(WHAT YOU NEED TO DO) In the Saturday-night passage below, write out word for word the stretch that opens with the words containing "After dinner, we're" and closes with "like a rip off.".

(PAGE EXTRACT)
☆ ☆ ☆ ☆ ☆

It's a Saturday night. The kids are at their dad's for the weekend. My husband and I have had a really full and fun day together doing yoga, shopping for kitchen appliances, going to our favourite fish market, and walking the dogs. There is nothing about the day that hasn't been fulfilling. Evening rolls around and we cook up fresh sablefish with risotto and veggies.
After dinner, we're settling on the couch in front of the TV and I experience an urge to eat sugar -- all the candy and chocolate and all the things. My brain says, "I want." My brain says, "The night will be bleak if I can't have treats." "I want treats." There's thoughts of "dinner's over. What now?" "It's Saturday night -- is this it?".
We sit on the couch. We watch some show I'm only semi-interested in. It feels boring. My brain says, "Is this the highlight?" "This is the relaxing, fun part? You're kidding." It feels like a rip off.

☆ ☆ ☆ ☆ ☆

(SOURCE DATA)

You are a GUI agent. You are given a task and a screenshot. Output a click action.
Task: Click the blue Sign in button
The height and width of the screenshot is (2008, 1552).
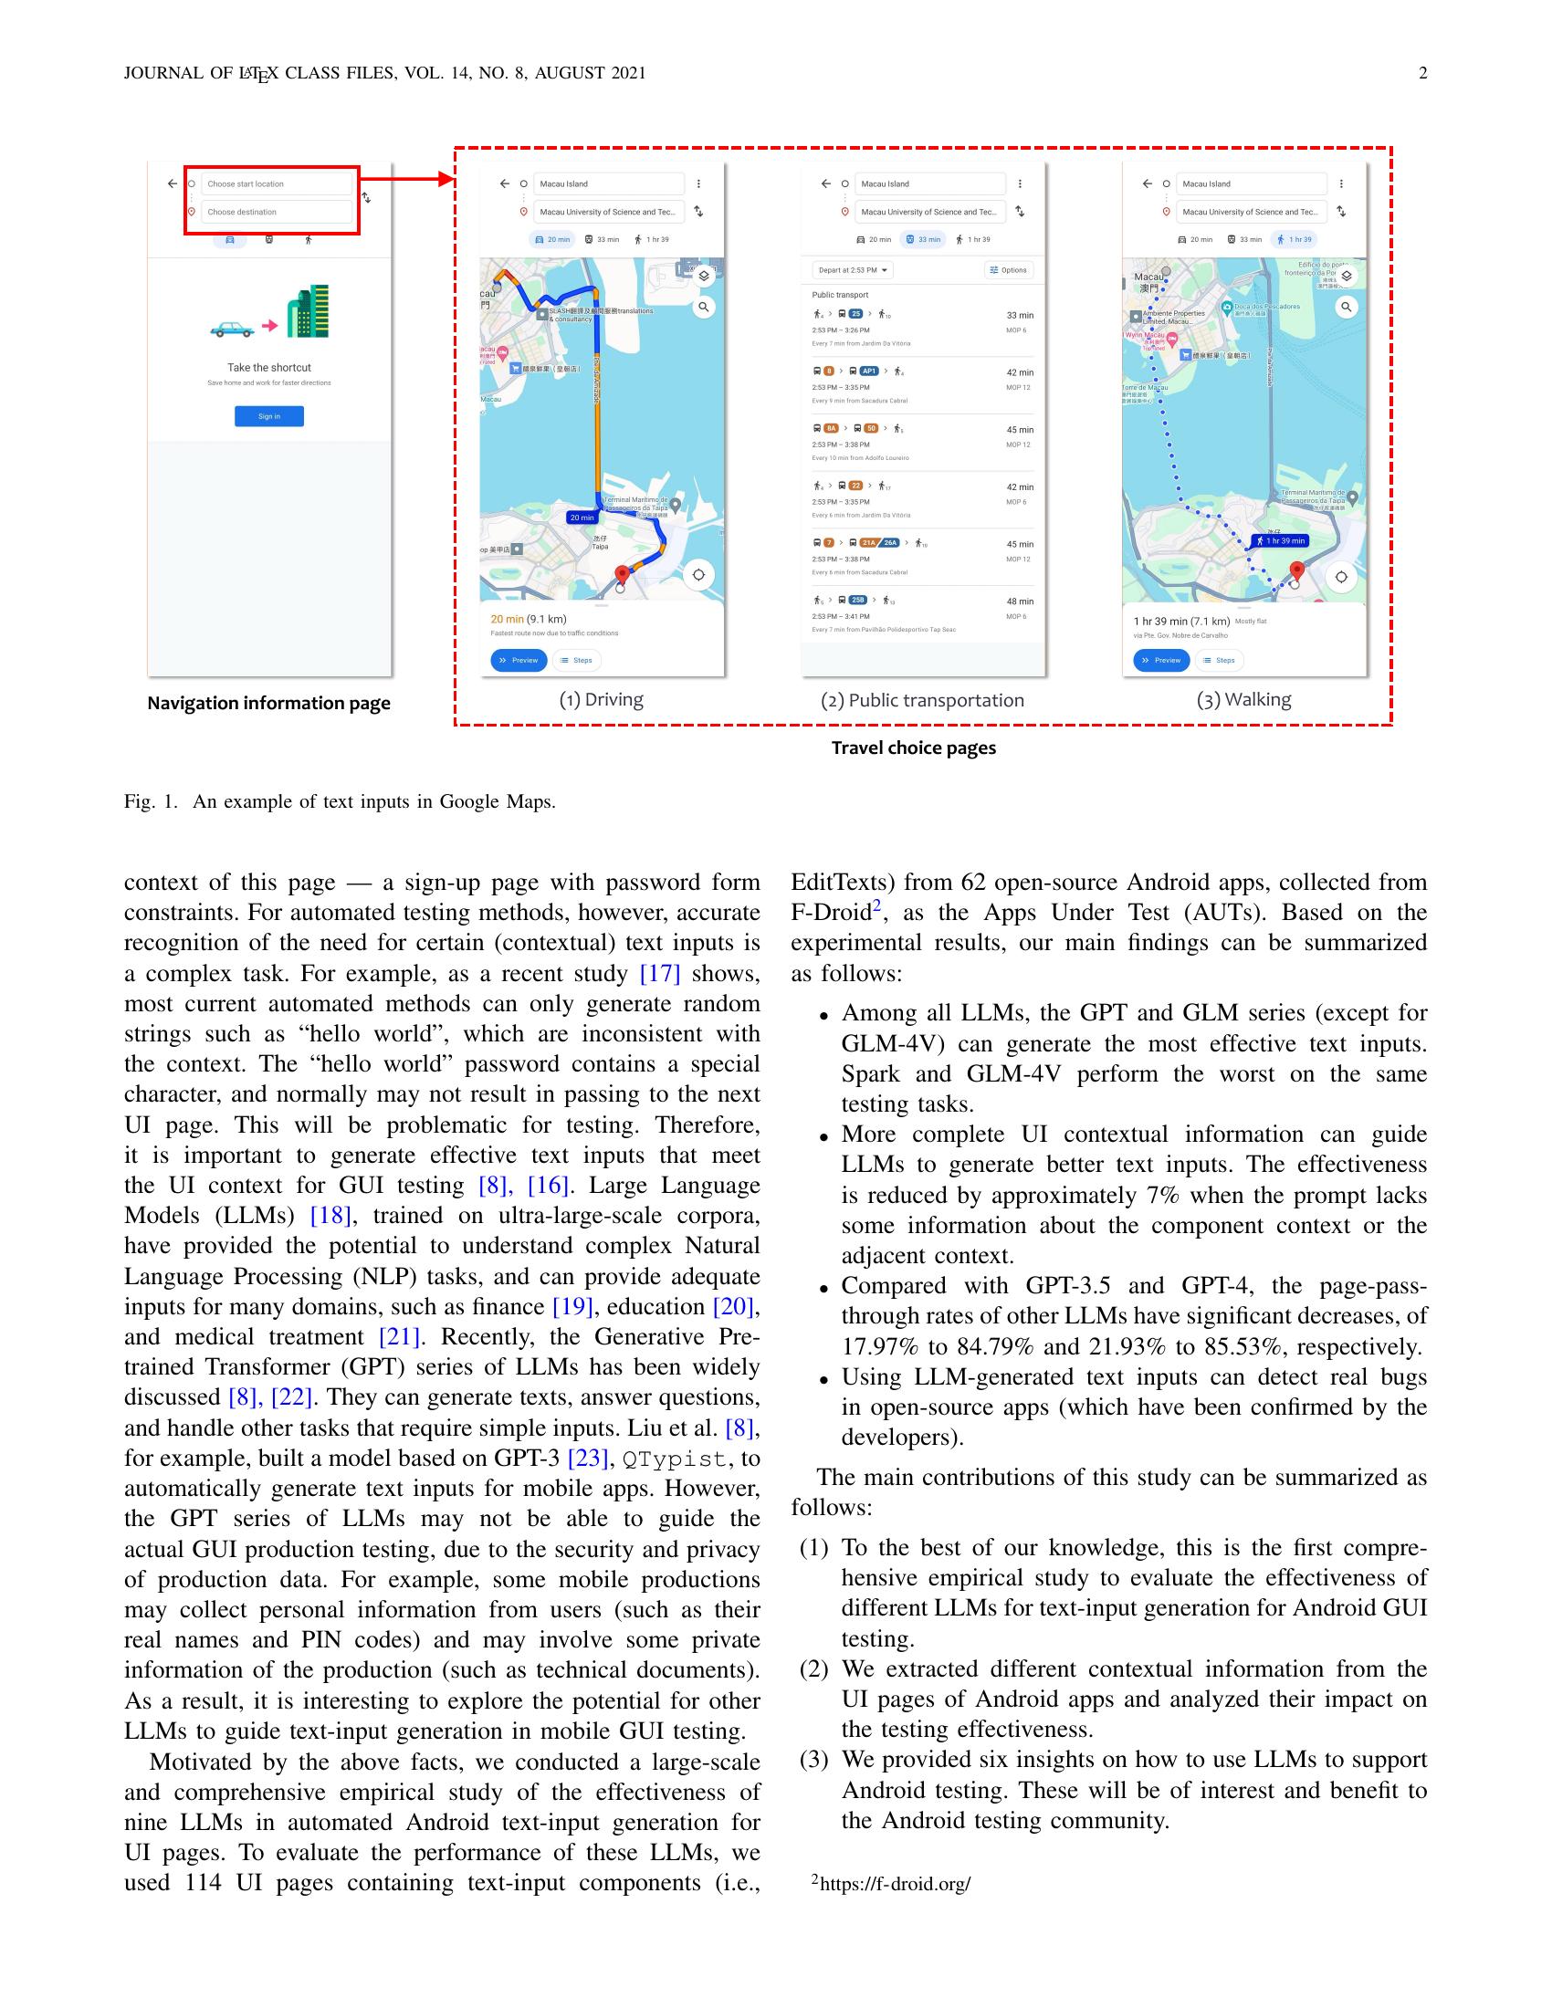268,416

☆ ☆ ☆ ☆ ☆

(ANSWER TO THE EXERCISE)
After dinner, we're settling on the couch in front of the TV and I experience an urge to eat sugar -- all the candy and chocolate and all the things. My brain says, "I want." My brain says, "The night will be bleak if I can't have treats." "I want treats." There's thoughts of "dinner's over. What now?" "It's Saturday night -- is this it?".
We sit on the couch. We watch some show I'm only semi-interested in. It feels boring. My brain says, "Is this the highlight?" "This is the relaxing, fun part? You're kidding." It feels like a rip off.